俺は基地で報告書を書いている。今はあの戦闘が終わって二日後だ。


キーボードから手を離し、ため息をつく。出てきたあくびを思わず噛み殺す。

周りに人はいないから我慢する必要も無いんだが、自衛官は建前上あくびはしないことになっている。

報告書の方は、ほぼほぼ書き上げた。もう少し推敲すいこうすれば終わりだ。これさえ仕上げてしまえばこれ以上、上からギャーギャー言われることも無いだろう。

ホドスとの戦闘は久しぶりでただでさえ報告事項が多い上に、単独で敵を排除してしまったのが問題視されていた。そもそも俺の隊は情報収集が仕事で、竜を倒すなんて求められていない。やっちまった後は、事後処理が面倒くさくてかなわない。


結局、あの戦闘で俺たちは竜3体の撃破に成功した。味方の損害は軽微で、第九王女のエルフィラは負傷したマリサに対しても快く回復魔法を使ってくれた。もっとも俺の方は見向きもされなかった。その点は特に不満は無い。
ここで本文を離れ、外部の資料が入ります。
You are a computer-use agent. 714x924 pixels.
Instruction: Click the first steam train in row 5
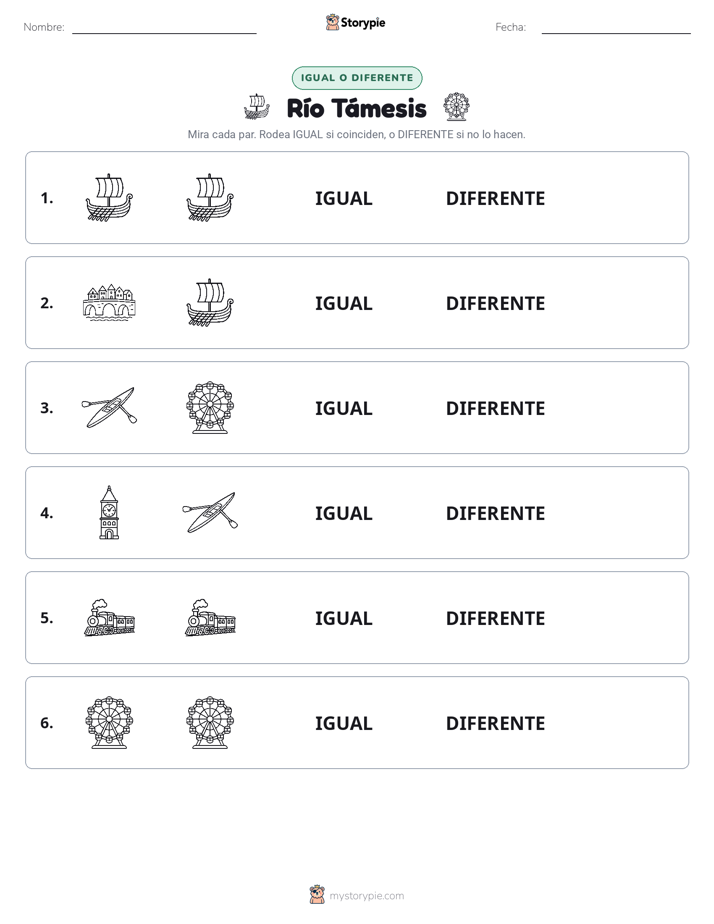(x=109, y=618)
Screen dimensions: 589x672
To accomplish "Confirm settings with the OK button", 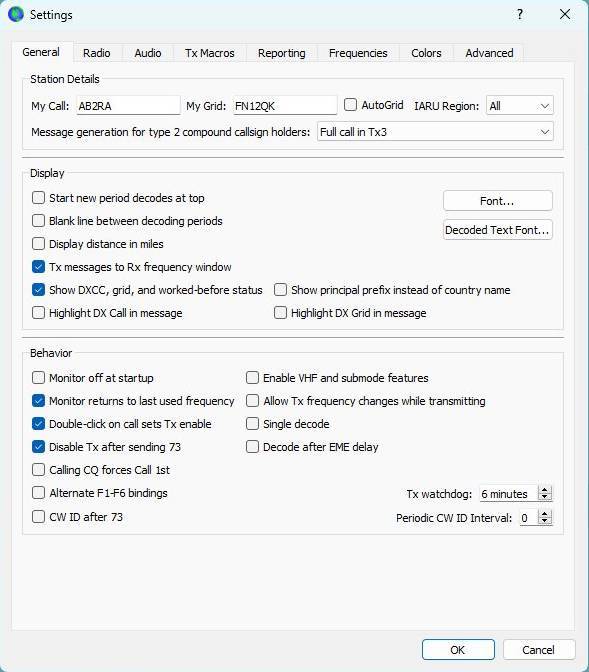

どうせ俺に回復魔法は効かないし、女の子の加護がある間は負傷してもすぐに治る。しかし、ふてくされて俺と口もきかなかったのは、いかがなものか。戦闘の初心者扱いされたのがよほどプライドに堪えたらしい。俺としては単に事実を指摘したまでだが。


それにしても腹が減った。

今日は忙しくて昼飯も食えなかった。もう曹士食堂も士官食堂も閉まっているから、飯が食いたければPX(駐屯地内の売店)に行くしか無い。

パンでもかじりながら少し考えたいこともあった。実は上から正式に通達があった。第九王女の率いる“イフエールの剣”部隊は、俺の担当である森林区に常駐することになったそうだ。あんな王女様どう扱ったら良いものか。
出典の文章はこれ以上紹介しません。